Article —
::::::::::

Following the trial, SG took the view that, as a result of events at the trial which I will discuss below, it was under no restrictions on the use of the CT Scan Files. It therefore provided them to its external US lawyers and to its European patent attorneys, Zimmermann and Partners. Zimmermann and Partners have filed images and measurements derived from the CT Scan Files (which were not images or measurements themselves deployed at trial) on the publicly accessible EPO register as part of submissions made by SG in three sets of opposition proceedings against various 3M patents. The first submission was filed on 24 January 2023, the second on 21 March 2023 and the third on 12 July 2023. 3M also made use of measurements derived from the CT Scan Files in a responsive submission filed with the EPO on 29 August 2023 in the third of those oppositions.

::::::::::

Work to complete —
**1.** Check each statement against the passage on the CT Scan Files and answer yes or no for each, quoting the words of the passage that settle it. (a) SG gave the CT Scan Files to its European patent attorneys, Zimmermann and Partners. (b) The second submission was filed on 24 January 2023. (c) 3M's responsive submission was filed in the first of the three oppositions.
**2.** Write the next part of the passage on SG's use of the CT Scan Files, starting after its final sentence.

::::::::::

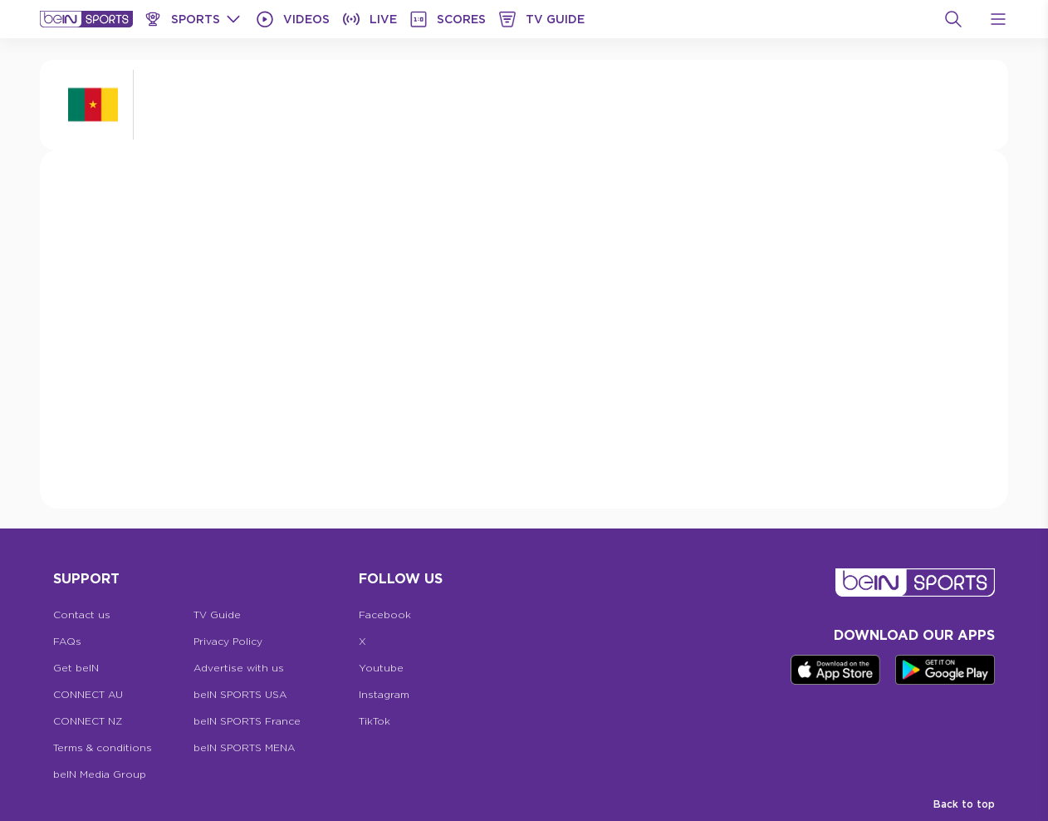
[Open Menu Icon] (998, 19)
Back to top (964, 804)
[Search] (953, 19)
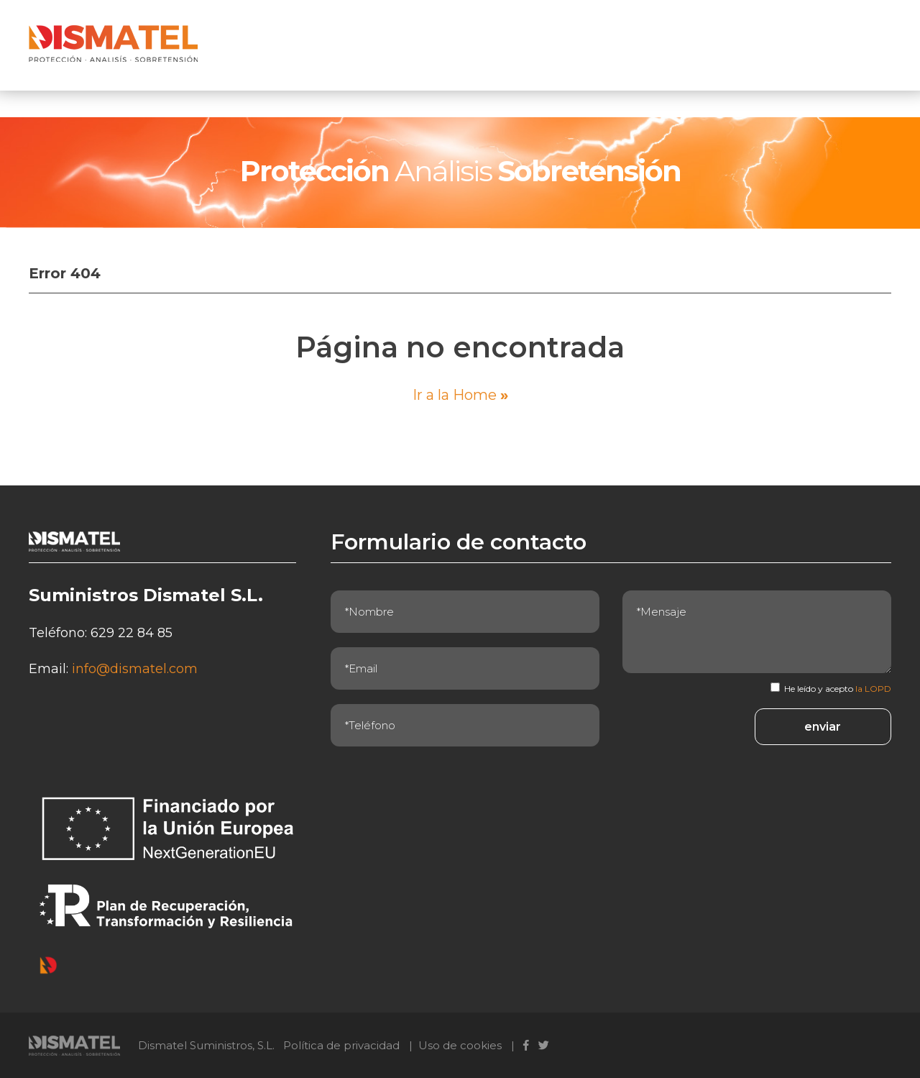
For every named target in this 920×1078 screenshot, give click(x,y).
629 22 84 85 (131, 633)
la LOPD (873, 688)
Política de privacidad (341, 1045)
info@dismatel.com (135, 669)
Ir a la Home (460, 394)
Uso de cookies (460, 1045)
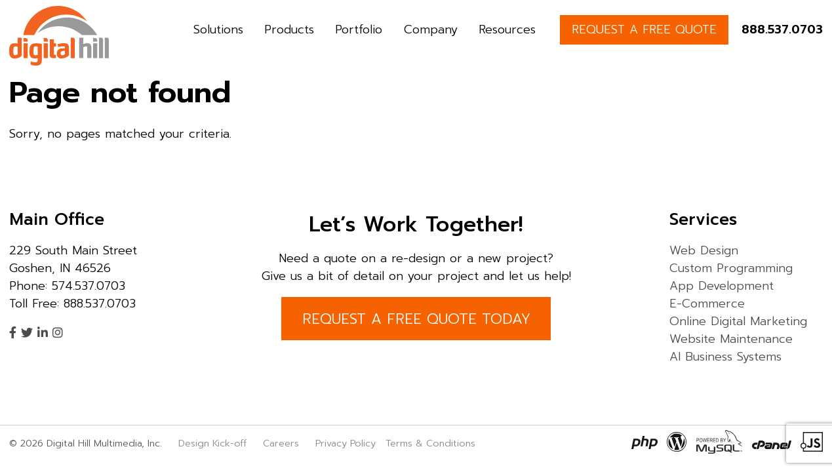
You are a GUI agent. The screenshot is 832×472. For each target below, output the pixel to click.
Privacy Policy (345, 443)
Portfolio (358, 29)
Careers (281, 443)
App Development (721, 286)
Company (431, 29)
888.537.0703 (782, 29)
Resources (507, 29)
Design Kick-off (214, 443)
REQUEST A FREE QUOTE (644, 29)
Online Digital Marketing (738, 321)
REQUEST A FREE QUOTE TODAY (416, 319)
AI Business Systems (725, 356)
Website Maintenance (731, 339)
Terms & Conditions (430, 443)
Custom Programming (731, 268)
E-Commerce (707, 303)
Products (289, 29)
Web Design (703, 250)
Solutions (218, 29)
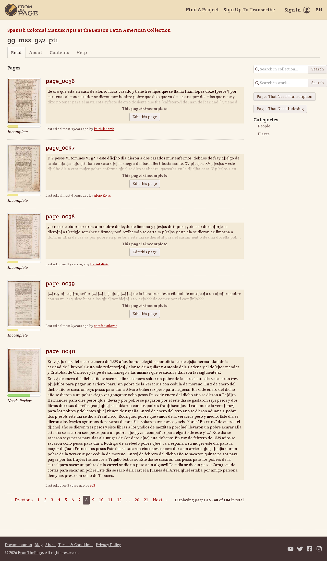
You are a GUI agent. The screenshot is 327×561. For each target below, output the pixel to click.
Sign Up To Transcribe (249, 9)
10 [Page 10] (101, 500)
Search (317, 69)
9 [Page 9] (93, 500)
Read (16, 52)
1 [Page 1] (38, 500)
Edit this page (145, 116)
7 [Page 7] (79, 500)
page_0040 (60, 351)
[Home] (21, 10)
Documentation (18, 544)
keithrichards (104, 129)
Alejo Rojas (102, 195)
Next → (160, 500)
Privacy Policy (108, 544)
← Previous (21, 500)
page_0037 (60, 147)
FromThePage (30, 552)
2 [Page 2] (45, 500)
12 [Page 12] (119, 500)
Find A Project (202, 9)
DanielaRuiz (99, 264)
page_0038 (60, 216)
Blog (39, 544)
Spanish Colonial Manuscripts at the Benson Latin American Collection (89, 30)
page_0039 (60, 283)
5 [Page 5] (66, 500)
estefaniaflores (105, 326)
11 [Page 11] (110, 500)
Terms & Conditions (75, 544)
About (35, 52)
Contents (59, 52)
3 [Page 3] (52, 500)
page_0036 (60, 81)
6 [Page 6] (73, 500)
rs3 (92, 485)
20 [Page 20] (137, 500)
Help (81, 52)
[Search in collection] (281, 69)
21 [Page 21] (146, 500)
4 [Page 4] (59, 500)
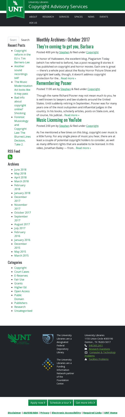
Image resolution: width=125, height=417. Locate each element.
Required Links (92, 412)
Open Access (22, 291)
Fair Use (19, 279)
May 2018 (20, 173)
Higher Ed (20, 287)
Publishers (20, 303)
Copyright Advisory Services (58, 7)
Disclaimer (14, 412)
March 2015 (21, 255)
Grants (18, 283)
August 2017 (22, 224)
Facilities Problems (99, 359)
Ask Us (33, 22)
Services (64, 16)
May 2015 (20, 251)
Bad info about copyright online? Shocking (20, 105)
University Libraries (38, 3)
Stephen (64, 52)
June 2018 (20, 169)
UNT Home (110, 412)
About (33, 16)
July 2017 (19, 228)
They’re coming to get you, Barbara (64, 46)
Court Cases (21, 271)
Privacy (44, 412)
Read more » (68, 78)
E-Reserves (21, 275)
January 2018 (22, 193)
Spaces (78, 16)
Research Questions (99, 348)
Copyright (92, 52)
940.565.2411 (96, 345)
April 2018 (20, 177)
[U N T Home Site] (20, 338)
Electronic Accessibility (66, 412)
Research (48, 16)
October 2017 (22, 212)
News (91, 16)
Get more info (85, 402)
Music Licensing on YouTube (59, 119)
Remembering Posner (54, 82)
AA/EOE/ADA (30, 412)
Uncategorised (23, 311)
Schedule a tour (60, 402)
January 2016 (22, 240)
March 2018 (21, 181)
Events (104, 16)
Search (25, 40)
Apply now (37, 402)
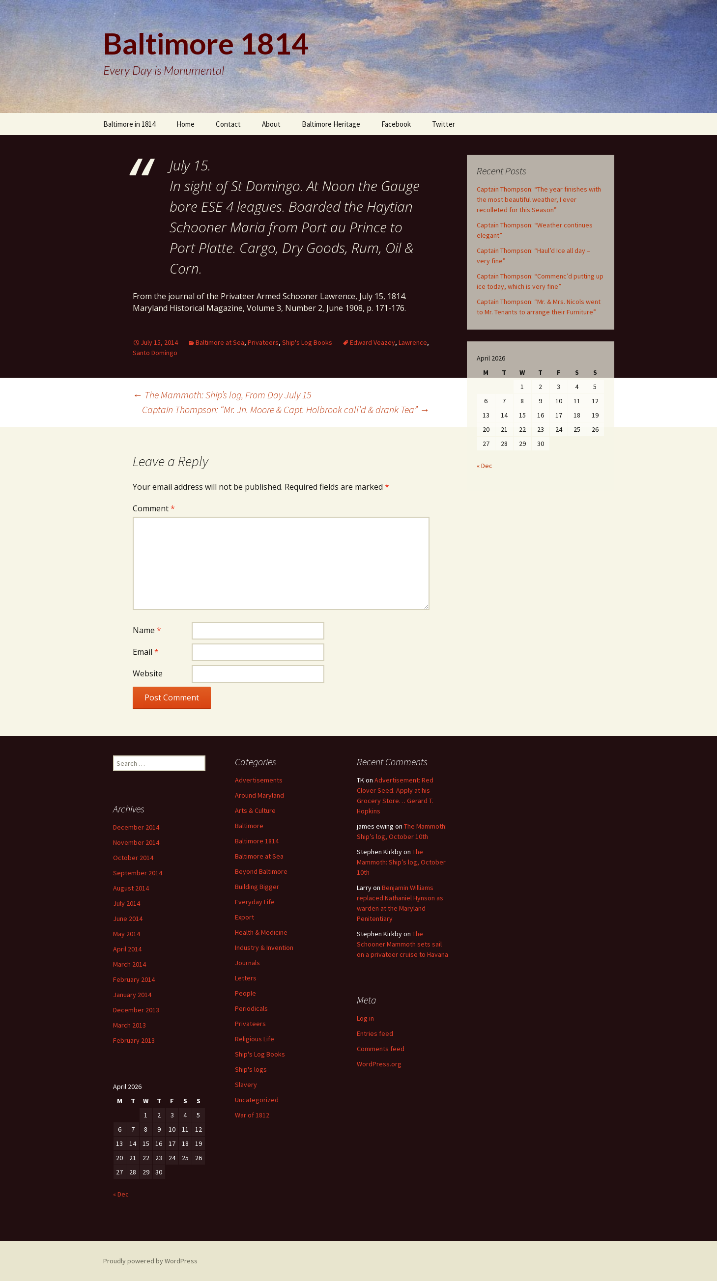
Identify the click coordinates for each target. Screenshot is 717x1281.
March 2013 (129, 1025)
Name (147, 630)
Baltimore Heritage (331, 124)
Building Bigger (257, 886)
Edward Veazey (372, 342)
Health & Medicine (261, 932)
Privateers (263, 342)
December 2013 (136, 1009)
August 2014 (131, 888)
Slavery (246, 1084)
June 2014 (128, 918)
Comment (154, 508)
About (271, 124)
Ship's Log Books (307, 342)
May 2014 (126, 933)
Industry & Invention (264, 947)
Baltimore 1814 (257, 840)
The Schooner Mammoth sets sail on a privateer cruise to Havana (402, 944)
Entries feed (375, 1033)
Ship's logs (251, 1069)
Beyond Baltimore (261, 871)
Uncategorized (257, 1099)
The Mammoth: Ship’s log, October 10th (401, 862)
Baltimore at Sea (220, 342)
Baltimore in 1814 (129, 124)
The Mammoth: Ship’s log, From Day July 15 (222, 395)
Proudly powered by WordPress (150, 1260)
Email (146, 651)
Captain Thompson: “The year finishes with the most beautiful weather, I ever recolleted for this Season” (539, 199)
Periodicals (251, 1008)
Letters (246, 978)
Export (244, 917)
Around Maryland (259, 795)
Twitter (443, 124)
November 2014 (136, 842)
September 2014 (137, 872)
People (245, 993)
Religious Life (254, 1038)
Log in (365, 1018)
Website (148, 673)
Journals (247, 962)
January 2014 (132, 994)
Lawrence (413, 342)
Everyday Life (255, 901)
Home (185, 124)
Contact (228, 124)
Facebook (396, 124)
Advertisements (259, 780)
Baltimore (249, 825)
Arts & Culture (255, 810)
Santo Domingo (155, 352)
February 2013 (134, 1040)
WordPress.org (379, 1063)
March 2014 (129, 964)
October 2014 (133, 857)
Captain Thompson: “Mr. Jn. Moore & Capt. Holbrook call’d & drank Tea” (286, 409)
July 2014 (126, 903)
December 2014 (136, 827)
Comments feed (380, 1048)
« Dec (484, 465)
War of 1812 (252, 1115)
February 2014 (134, 979)
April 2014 (127, 949)
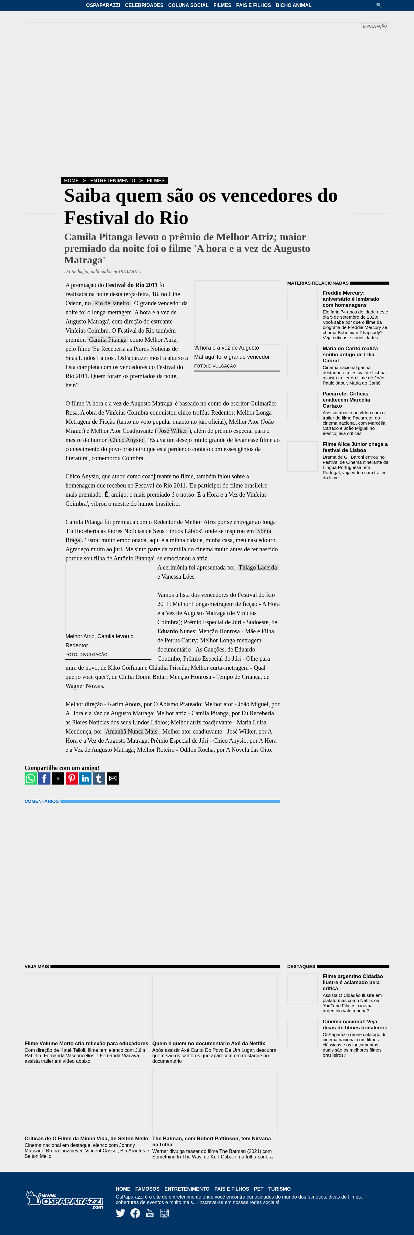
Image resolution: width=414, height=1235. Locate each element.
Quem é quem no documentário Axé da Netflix (208, 1043)
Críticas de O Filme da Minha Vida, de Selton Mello (86, 1138)
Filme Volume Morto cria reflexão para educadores (86, 1043)
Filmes (222, 5)
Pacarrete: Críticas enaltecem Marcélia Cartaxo (346, 400)
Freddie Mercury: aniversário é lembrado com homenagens (351, 299)
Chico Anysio (126, 439)
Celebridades (144, 5)
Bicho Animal (294, 5)
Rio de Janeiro (111, 303)
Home (71, 180)
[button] (381, 5)
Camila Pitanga (107, 339)
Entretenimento (112, 180)
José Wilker (173, 430)
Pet (259, 1189)
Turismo (279, 1189)
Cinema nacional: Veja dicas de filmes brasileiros (355, 1025)
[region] (332, 524)
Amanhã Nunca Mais (131, 731)
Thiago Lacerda (258, 567)
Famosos (147, 1189)
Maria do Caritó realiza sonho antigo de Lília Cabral (350, 355)
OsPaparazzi (103, 5)
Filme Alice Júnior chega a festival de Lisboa (355, 447)
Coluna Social (188, 5)
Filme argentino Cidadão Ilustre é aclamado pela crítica (353, 982)
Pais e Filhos (253, 5)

::::::::::

Results for each task —
**1.**
(a) Yes: "It therefore provided them to its external US lawyers and to its European patent attorneys, Zimmermann and Partners."
(b) No: "the second on 21 March 2023"
(c) No: "in a responsive submission filed with the EPO on 29 August 2023 in the third of those oppositions"

**2.**
13

On 3 August 2023 3M's previous solicitors wrote to SG's solicitors to complain about SG's use of data from the CT Scan Files in the EPO oppositions. Correspondence between the parties' solicitors did not resolve the dispute and on 6 September 2023 SG issued the first application before me, seeking declarations that the CT Scan Files were read by the Court or were referred to within the meaning of CPR 31.22(1)(a) at the trial, that SG's use of the CT Scan Files in the EPO opposition proceedings does not contravene CPR 31.22(1) and that SG is free to use the CT Scan Files in any other proceedings. 3M responded with its application dated 18 September 2023 seeking an order pursuant to CPR 31.22(2) prohibiting SG from using the CT Scan Files for purposes other than these proceedings, in the EPO opposition proceedings or otherwise. Accordingly I need to decide whether CPR 31.22(1)(a) applies to the CT Scan Files and, if so, whether an order should be made under CPR 31.22(2).

CPR 31.22(1)(a)

14

CPR 31.22(1) provides:

“A party to whom a document has been disclosed may use the document only for the purpose of the proceedings in which it is disclosed, except where –

(a) the document has been read to or by the...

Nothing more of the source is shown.